The plot shows the training and test set accuracy on the y-axis against the setting of n_neighbors on the x-axis. While real-world plots are rarely very smooth, we can still recognize some of the characteristics of overfitting and underfitting (note that because considering fewer neighbors corresponds to a more complex model, the plot is horizontally flipped relative to what is conventionally seen. Considering a single nearest neighbor, the prediction on the training set is perfect. But when more neighbors are considered, the model becomes simpler and the training accuracy drops. The test set accuracy for using a single neighbor is lower than when using more neighbors, indicating that using the single nearest neighbor leads to a model that is too complex. On the other hand, when considering 10 neighbors, the model is too simple and performance is even worse. The best performance is somewhere in the middle, using around six neighbors. Still, it is good to keep the scale of the plot in mind. The worst performance is around 88% accuracy, which might still be acceptable.

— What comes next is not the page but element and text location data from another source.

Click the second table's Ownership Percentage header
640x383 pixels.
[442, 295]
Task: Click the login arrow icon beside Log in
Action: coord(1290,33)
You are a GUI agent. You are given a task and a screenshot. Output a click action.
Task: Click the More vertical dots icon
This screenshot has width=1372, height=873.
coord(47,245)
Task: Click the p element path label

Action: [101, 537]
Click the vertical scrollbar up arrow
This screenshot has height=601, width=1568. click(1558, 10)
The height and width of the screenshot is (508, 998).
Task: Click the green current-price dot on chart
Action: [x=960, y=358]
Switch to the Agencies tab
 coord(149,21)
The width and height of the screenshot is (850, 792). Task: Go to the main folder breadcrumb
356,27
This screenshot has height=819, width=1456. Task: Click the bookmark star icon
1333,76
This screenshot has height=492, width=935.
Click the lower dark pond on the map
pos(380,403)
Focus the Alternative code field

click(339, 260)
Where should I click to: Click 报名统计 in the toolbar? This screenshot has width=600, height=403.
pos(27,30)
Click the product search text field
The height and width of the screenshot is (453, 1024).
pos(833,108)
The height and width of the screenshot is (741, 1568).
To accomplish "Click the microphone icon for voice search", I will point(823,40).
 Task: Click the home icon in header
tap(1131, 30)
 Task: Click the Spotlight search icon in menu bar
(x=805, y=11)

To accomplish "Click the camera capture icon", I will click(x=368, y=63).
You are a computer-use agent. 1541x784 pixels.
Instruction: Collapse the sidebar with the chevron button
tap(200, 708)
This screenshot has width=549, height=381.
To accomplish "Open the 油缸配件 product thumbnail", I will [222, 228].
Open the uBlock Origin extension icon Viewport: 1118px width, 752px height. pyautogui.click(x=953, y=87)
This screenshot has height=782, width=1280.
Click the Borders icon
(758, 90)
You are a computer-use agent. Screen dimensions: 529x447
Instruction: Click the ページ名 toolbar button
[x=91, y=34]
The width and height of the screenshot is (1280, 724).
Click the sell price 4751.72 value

Strengths, weaknesses, and parameters of kNN

In principle, there are two important parameters to the KNeighbors classifier: the number of neighbors and how you measure distance between data points. In practice, using a small number of neighbors like three or five often works well, but you should certainly adjust this parameter. Choosing the right distance measure is complicated and in the real world would likely require domain knowledge. By default, Euclidean distance is used, which works well in many settings.

One of the strengths of k-NN is that the model is very easy to understand, and often gives reasonable performance without a lot of adjustments. Using this algorithm is a good baseline method to try before considering more advanced techniques. Building the nearest neighbors model is usually very fast, but when your training set is very large (either in number of features or in number of samples) prediction can be slow. When using the k-NN algorithm, it’s important to preprocess your data (particularly scaling it using either StandardScaler or MinMaxScaler). This approach often does not perform well on datasets with many features (hundreds or more), and it does particularly badly with datasets where most features are 0 most of the time (so-called sparse datasets).

So, while the nearest k-neighbors algorithm is easy to understand, it is not often used in practice, due to prediction being slow and its inability to handle many features.